Note that modifying the target PBP is the main mechanism of resistance in MRSA. The PBP has a very low affinity for penicillin, and are only inhibited at high, clinically unachievable concentrations.
Impaired penetration of antibiotic to PBP only occurs in Gram-ve bacteria due to their impermeable outer cell wall membrane.
Efflux pumps may be present in Gram-ve bacteria too.
- Clinical indications
- Penicillins: streptococci, meningococci, staph (non-β-lactamase producing staph), treponema pallidum and spirochetes (syphilis), clostridium spp., actinomyces and other GPR and non-β-lactamase producing GNB.
- Anti-staph penicillins: β-lactamase producing staph (but note that the non-β-lactamase producing staphs and streps are also susceptible). Importantly, enterococci, listeria (GPR) and MRSA are all resistant.
- Extended spectrum penicillins
- These penicillins have greater Gram-ve cover due to increased ability to penetrate the outer cell membrane.
- Amoxycillin/ampicillin is especially useful in treating respiratory tract infections – sinusitis, otitis and LRTIs.
- Ticarcillin and piperacillin are effective against GNRs – Klebsiella and Pseudomonas.
Note that usually a penicillin is combined with an aminoglycoside or a fluroquinolone in order to treat Pseudomonas infections.
Penicillins may also be combined with a β-lactamase inhibitor to extend the spectrum to cover β-lactamase producing staph and β-lactamase producing GNB.
- PO or IV
Note that all penicillins (Except amoxicillin) should be given 1-2 hours before/after meals to minimize binding to food proteins and acid inactivation.
Probenecid (A drug that inhibits secretion of weak acids) may be used to prolong half-life.
- Penicillin concentration in most tissues equals that of serum.
- Penicillin is also secreted in saliva and breast milk to levels ~3-15% that of serum.
- However, important to remember that penetration to eye, prostate and CNS is poor.
- Penetration to CNS is improved in meningitis.

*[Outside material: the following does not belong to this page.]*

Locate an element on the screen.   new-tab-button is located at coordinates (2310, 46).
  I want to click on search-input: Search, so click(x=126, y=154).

- Mainly by kidneys. 10% by glomerular filtration and 90% by tubular secretion.
- The T ½ is 30-60 minutes, but may extend to 10 hours in renal failure. Hence, it is important to adjust the dose.

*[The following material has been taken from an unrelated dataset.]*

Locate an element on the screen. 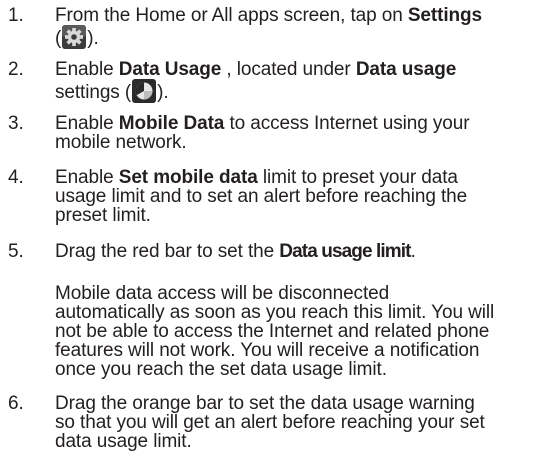 This screenshot has width=546, height=465. step-line: ( ). is located at coordinates (268, 37).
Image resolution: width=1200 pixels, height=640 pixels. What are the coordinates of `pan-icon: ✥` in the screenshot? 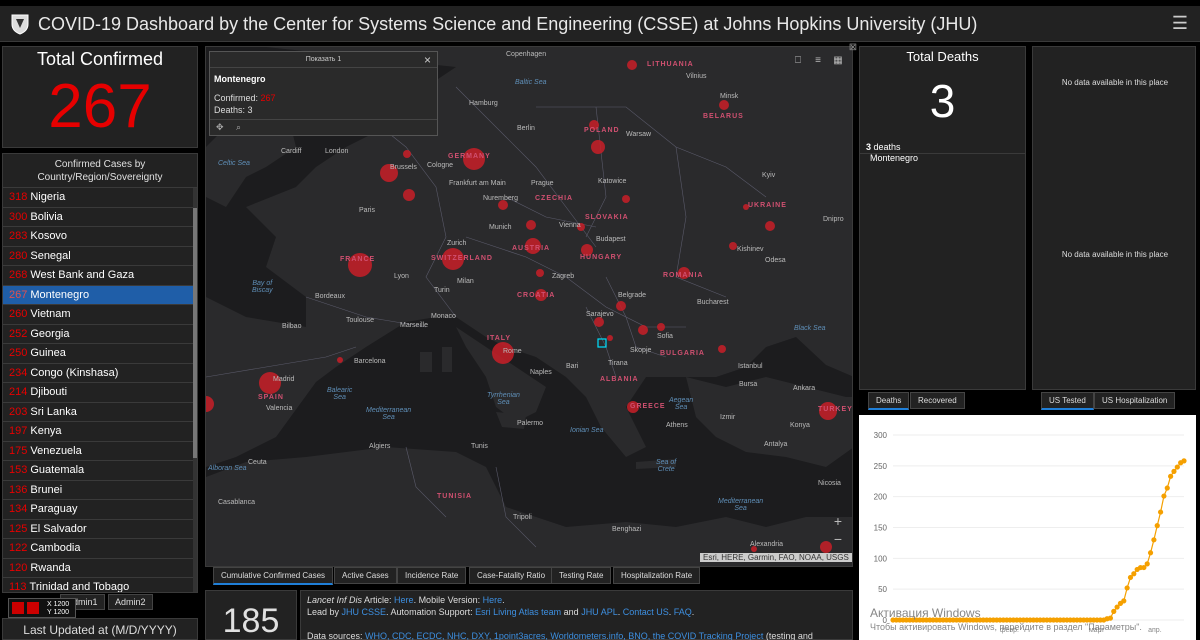 It's located at (220, 128).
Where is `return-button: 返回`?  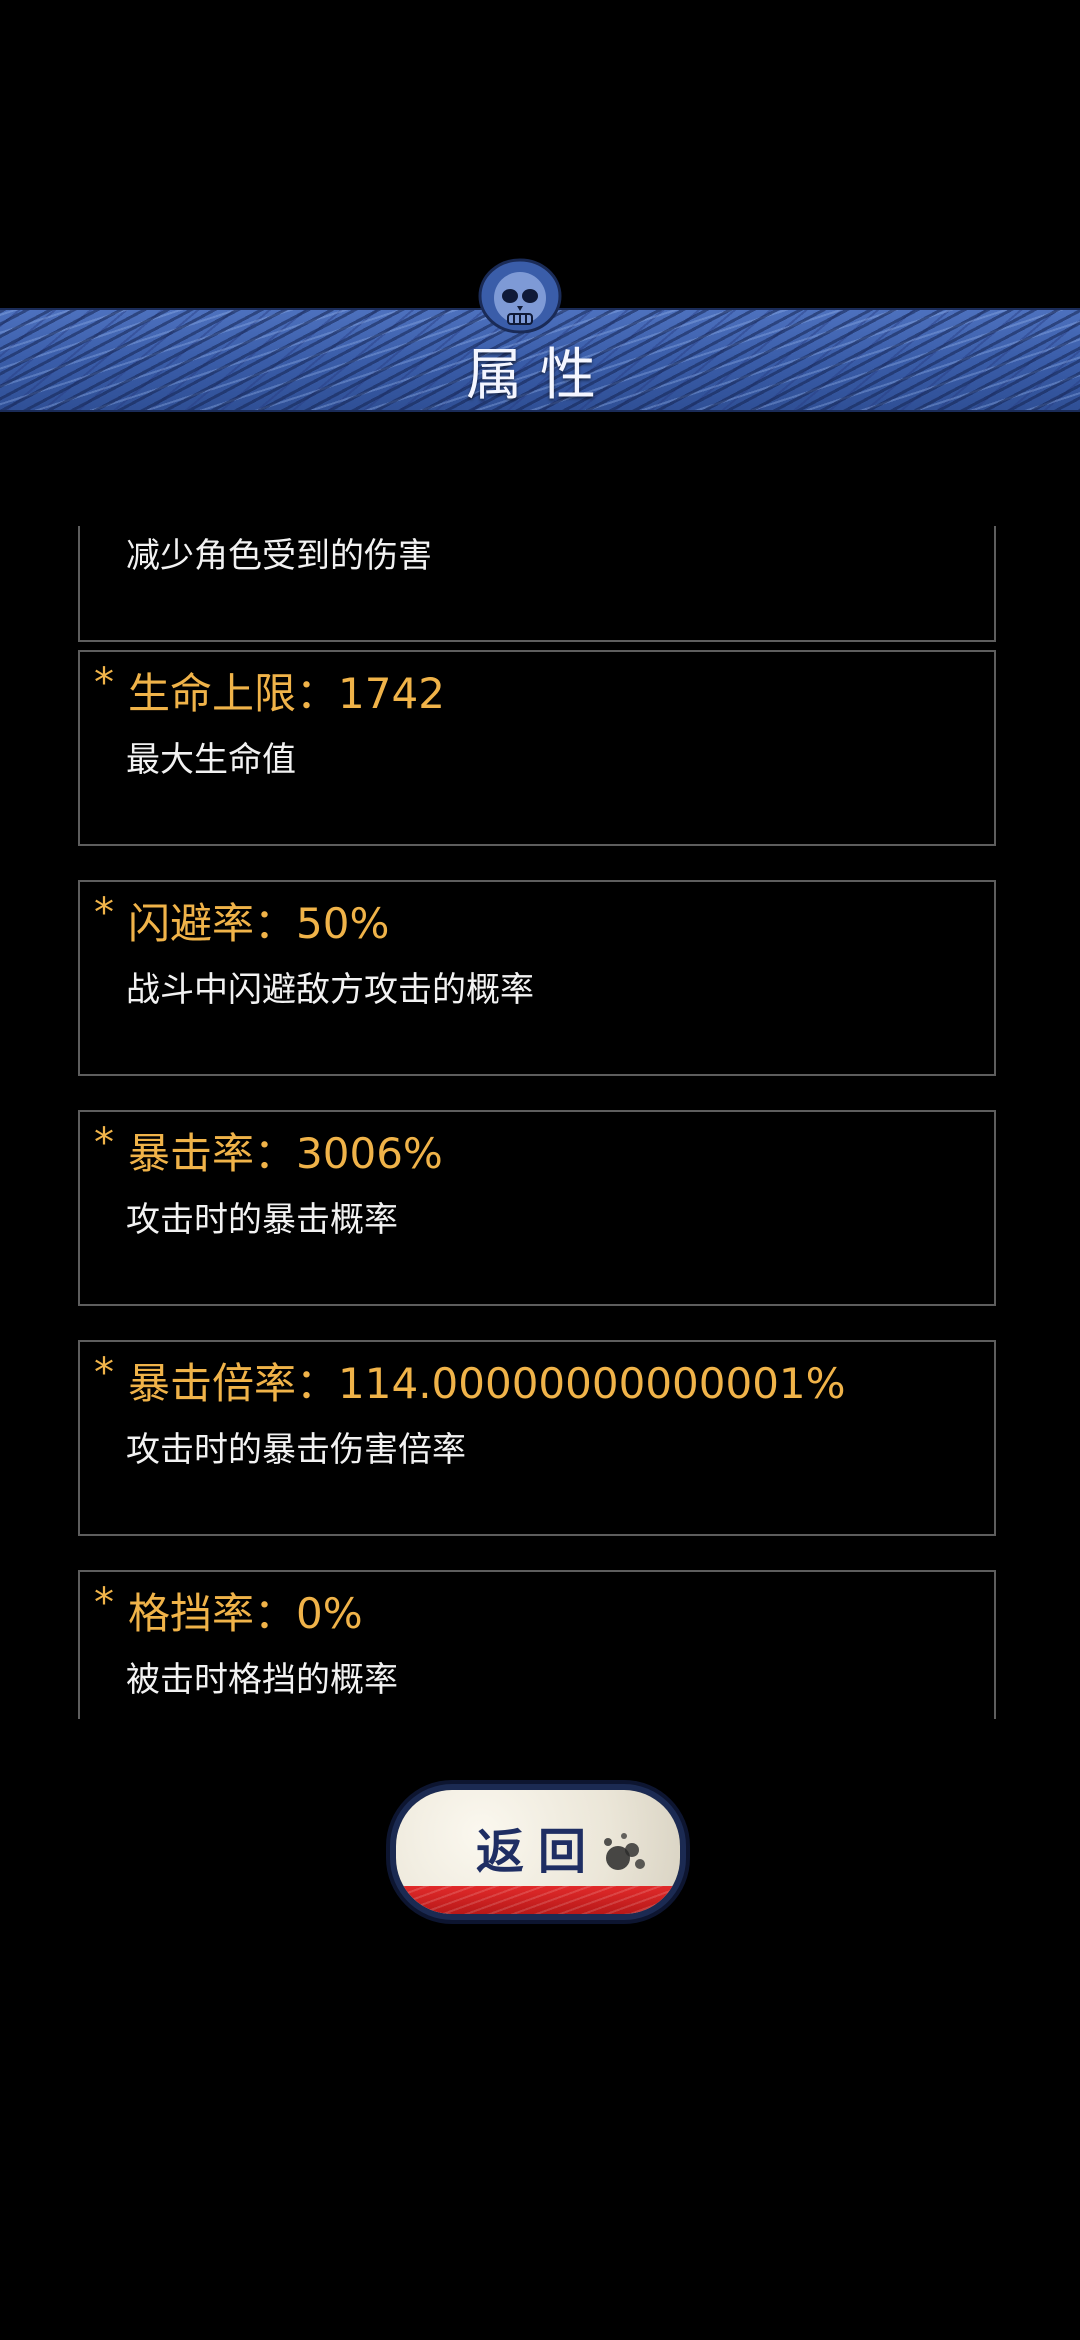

- However, the anti-staph penicillins are cleared by biliary secretion and therefore do not need dose adjustments.
- Overall, penicillin clearance is poorer in the newborn.
- As above
- Hypersensitivity reactions
- All penicillins are cross reactive. Allergy is due to the degradation products of penicillin.

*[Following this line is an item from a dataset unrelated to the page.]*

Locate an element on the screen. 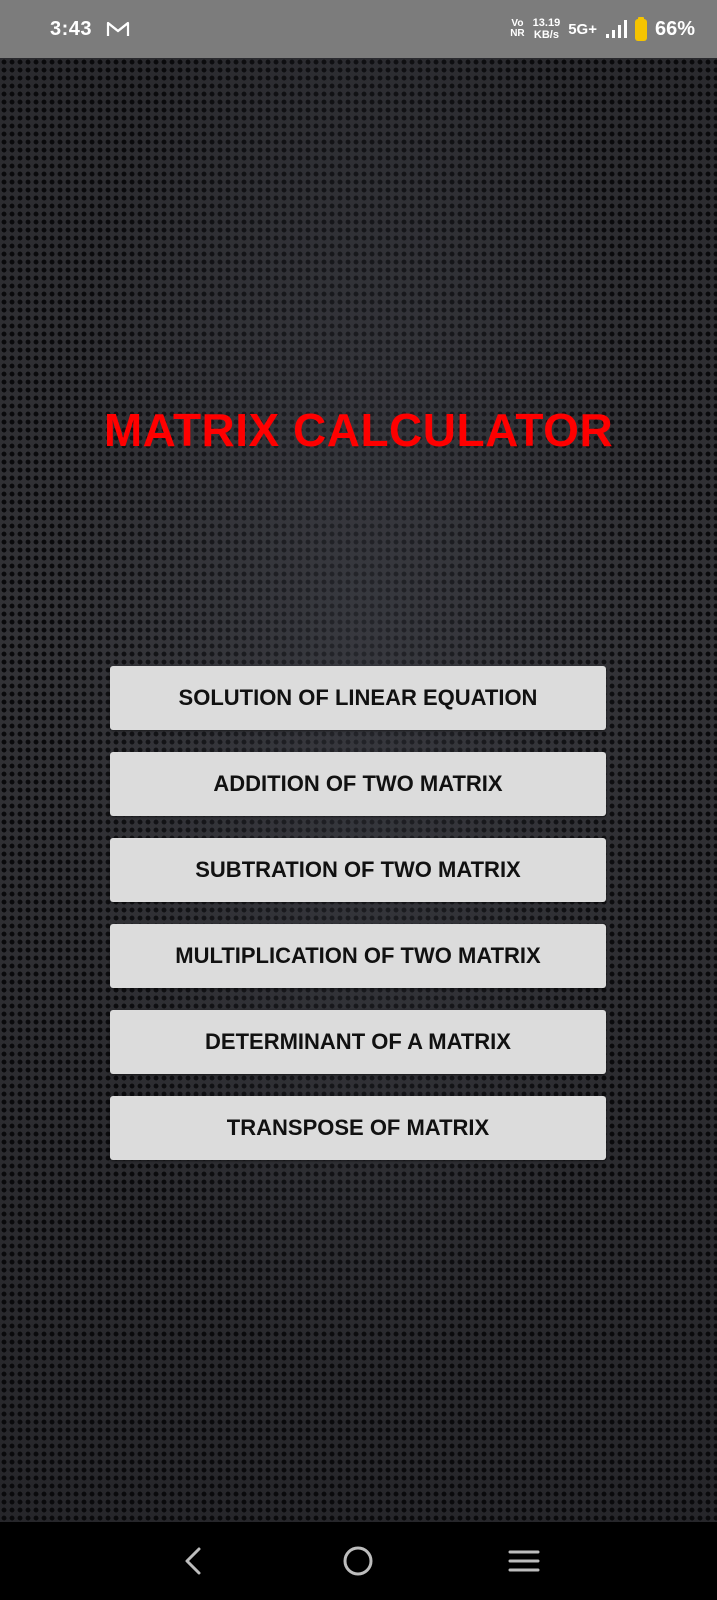  status-time: 3:43 is located at coordinates (72, 28).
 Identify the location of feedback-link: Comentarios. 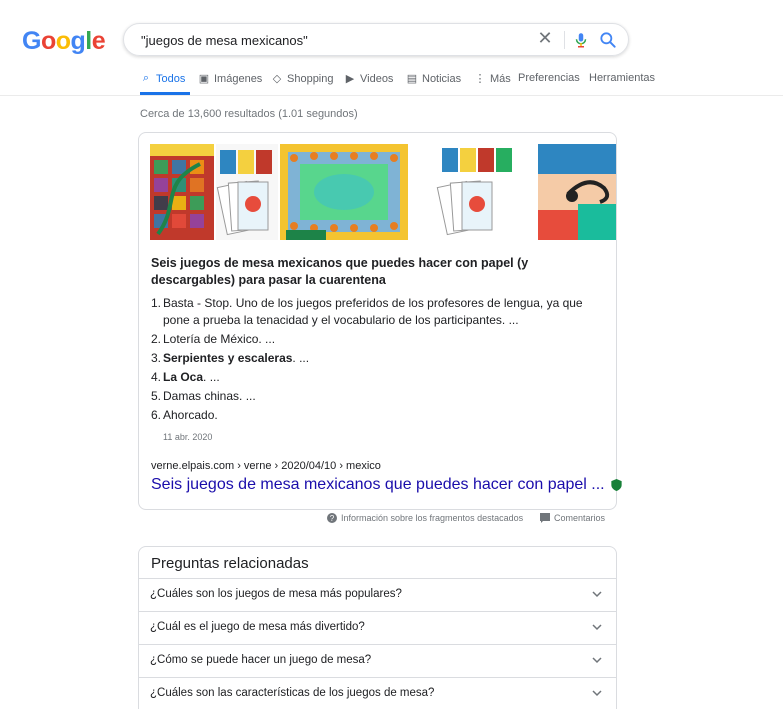
(572, 518).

- Note that a prior history of allergy is quite unreliable.
- Rarely, a patient may develop interstitial nephritis, haemolytic anaemia or a vasculitis.
- In renal failure, high doses of penicillin may cause seizures.
- Nafcillin is associated with neutropenia.
- Oxacillin is associated with hepatitis.
- Methicillin causes interstitial nephritis
- Large doses of penicillins may cause GIT upset – nausea, vomiting and diarrhea.